BEGIN

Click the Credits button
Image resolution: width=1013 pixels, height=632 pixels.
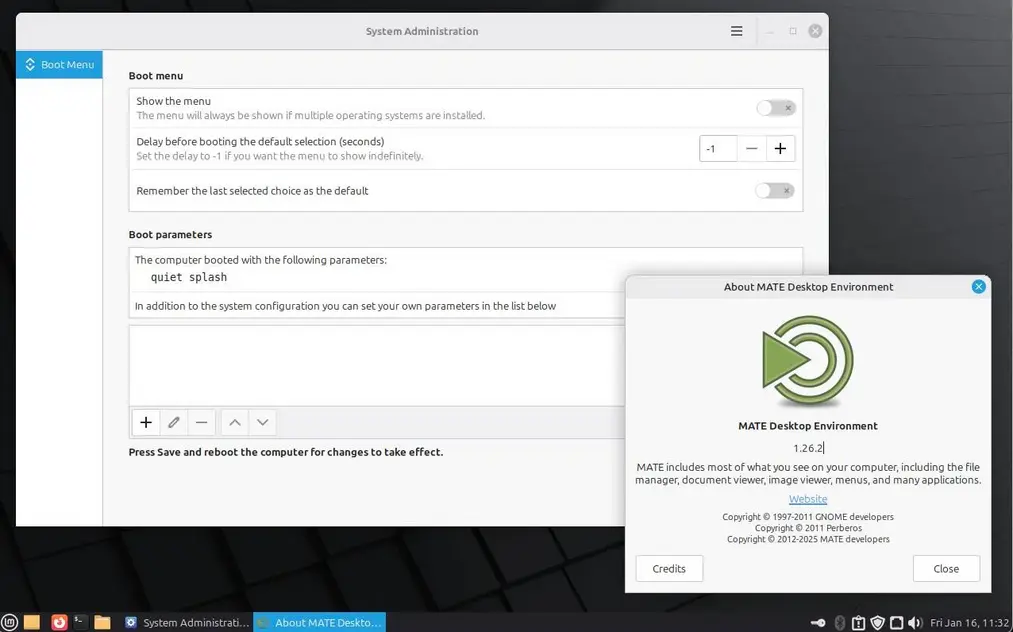pyautogui.click(x=669, y=568)
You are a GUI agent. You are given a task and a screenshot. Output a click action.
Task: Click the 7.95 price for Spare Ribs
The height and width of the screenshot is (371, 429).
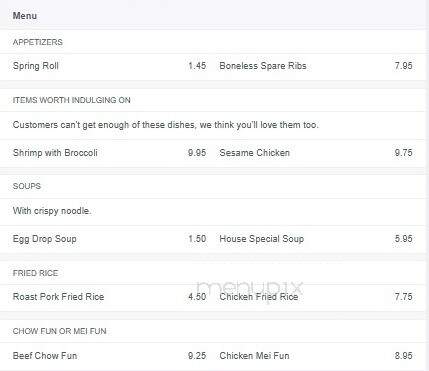(404, 66)
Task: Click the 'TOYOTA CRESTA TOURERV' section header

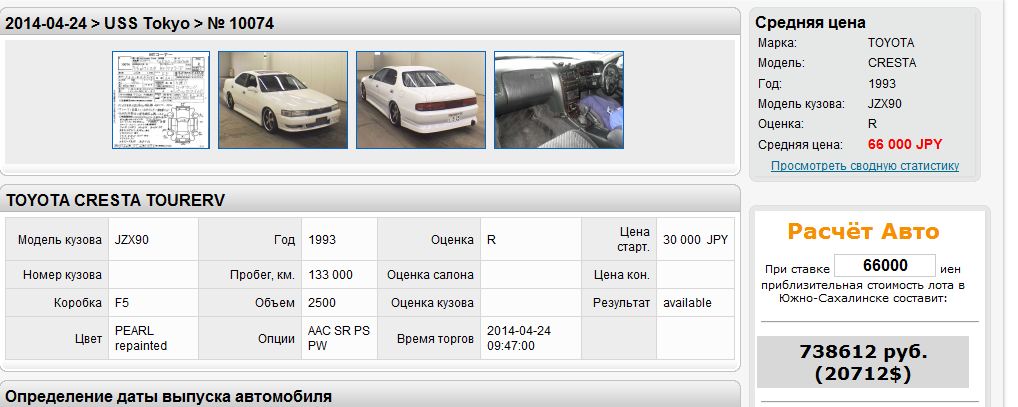Action: pyautogui.click(x=116, y=201)
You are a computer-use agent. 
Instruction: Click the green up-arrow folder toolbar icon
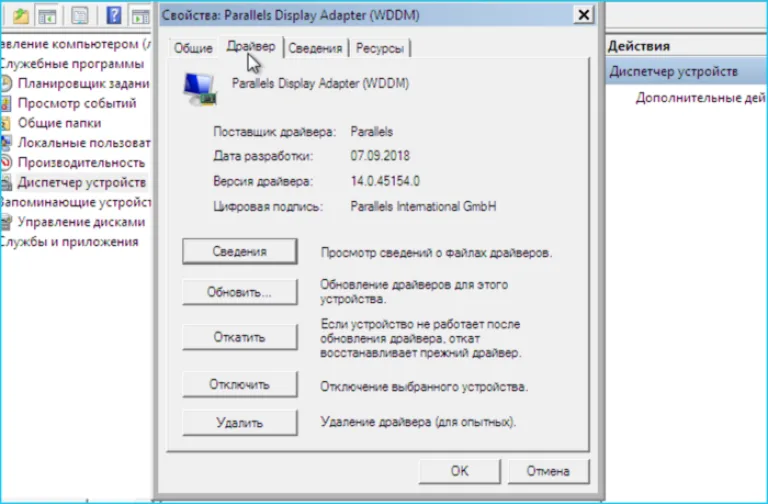click(21, 16)
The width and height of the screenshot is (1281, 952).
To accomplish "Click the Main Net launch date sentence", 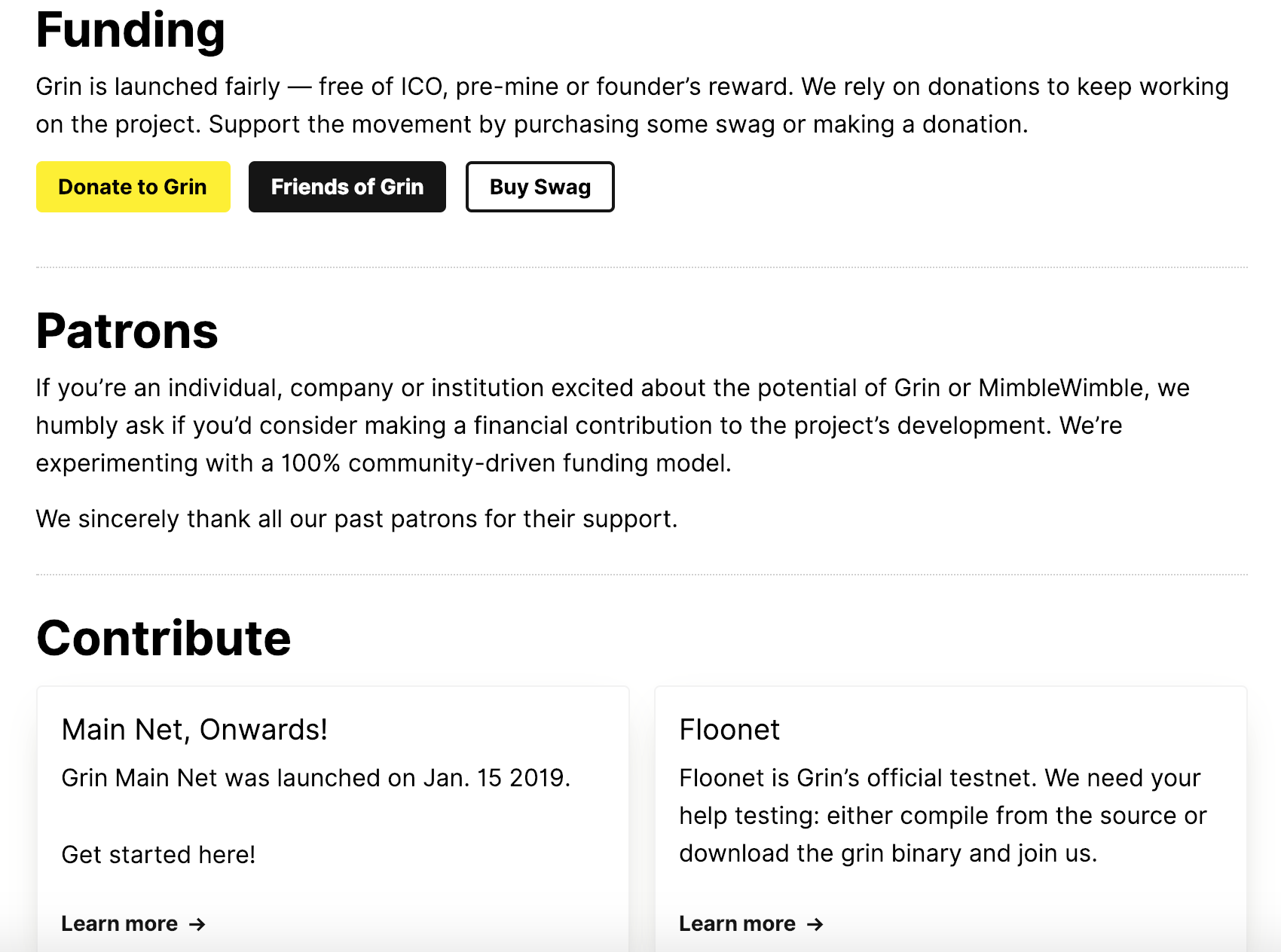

END

WHAT THIS TASK INVOLVES: Retrieve all lines from the data that contain the string "agent".

RESULT BELOW:
You are a GUI agent. You are given a task and a screenshot. Output a click action.
You are a computer-use agent. 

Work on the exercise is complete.